The superintendent recommended closing 12 schools (affecting 11 facilities) and co‑locating several campuses, citing years of enrollment decline, high facility‑condition indices and repair costs; the board heard about receiving schools, parent supports and an extended choice window.

Superintendent Mike Miles told the Houston ISD board on Feb. 12 that the district will present a recommendation to close 12 schools (11 facilities) and co‑locate several others because of sustained enrollment declines and deteriorating facility conditions.

Miles said enrollment across the district has fallen sharply over multiple years and that a combination of low utilization, high facility condition index (FCI) scores and escalating repair costs make some campuses untenable. He said closing under‑enrolled campuses and moving students to stronger buildings will, in his view, provide safer learning environments and preserve instructional quality.
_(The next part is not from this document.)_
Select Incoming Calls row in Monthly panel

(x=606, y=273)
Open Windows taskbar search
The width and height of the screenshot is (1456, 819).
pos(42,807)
Lists provided to trustees (and included in board packets) identify receiving schools and consolidations; examples cited in the meeting include Briscoe → Carrillo, Burrows → Kennedy, Franklin → Gallegos, NQ Henderson → Bruce, Port Houston → Pleasantville, and a planned co‑location of Cage at the Landrip facility. Miles said seven campuses would close, four would be co‑located and two schools would be designated as “Future 2” pilot schools to preserve programming.
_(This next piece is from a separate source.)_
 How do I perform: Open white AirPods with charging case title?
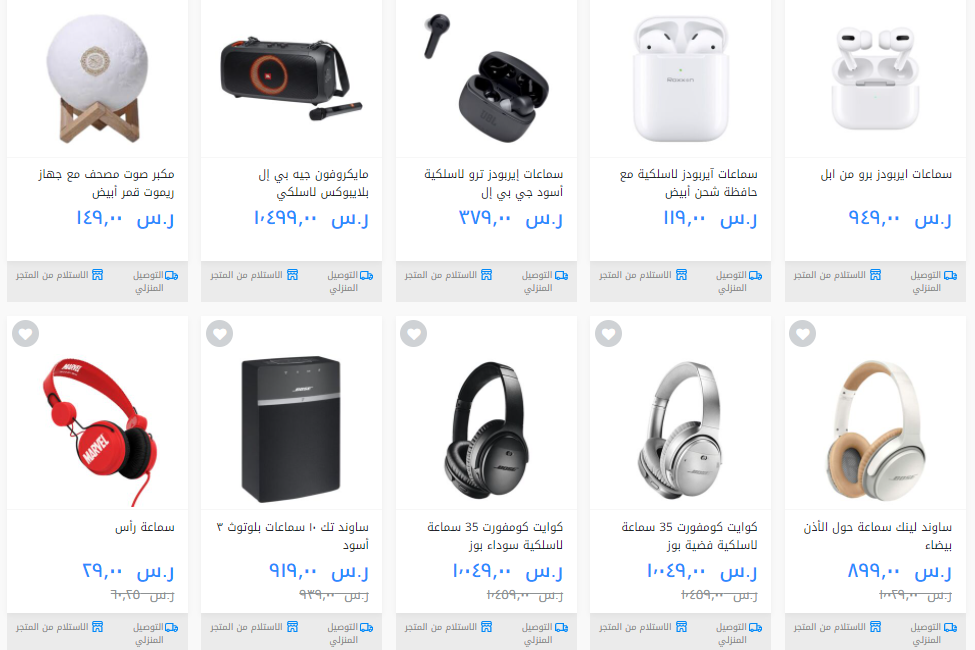tap(688, 183)
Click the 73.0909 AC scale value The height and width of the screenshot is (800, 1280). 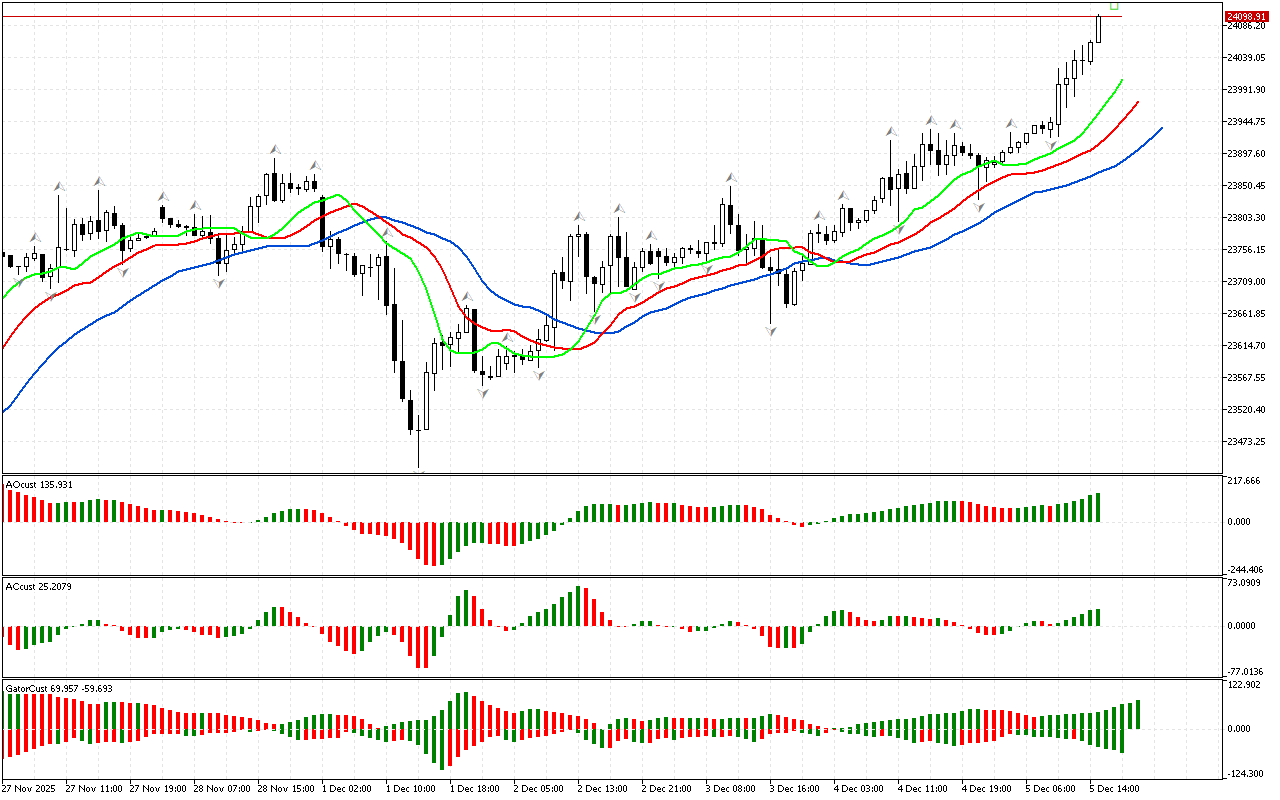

District staff outlined mitigation steps they plan to offer families: an expansion of the school-choice application window for affected students, parent communications via ParentSquare, opportunities to tour receiving schools, responsive parent-support teams at receiving schools, priority placement for staff and FAQ and HR support for employees. Miles said the district will hold family meetings and that principals and staff will receive face‑to‑face briefings.

Community leaders and elected officials at the meeting urged the board to slow implementation and to provide robust, practical supports for families (transportation options, clear phone contacts, maps of feeder patterns). Congressman Christian Menifee said some families learned of the proposal only shortly before the meeting and asked the board to allow meaningful public engagement before final votes.

No final vote on closures occurred at the Feb. 12 meeting. Miles said the board must ultimately approve performance contracts and any 18 82 partnerships separately and that TEA approval will be required for contract changes tied to 18 82 benefits. The district said it will hold follow‑up meetings for affected families in the coming weeks.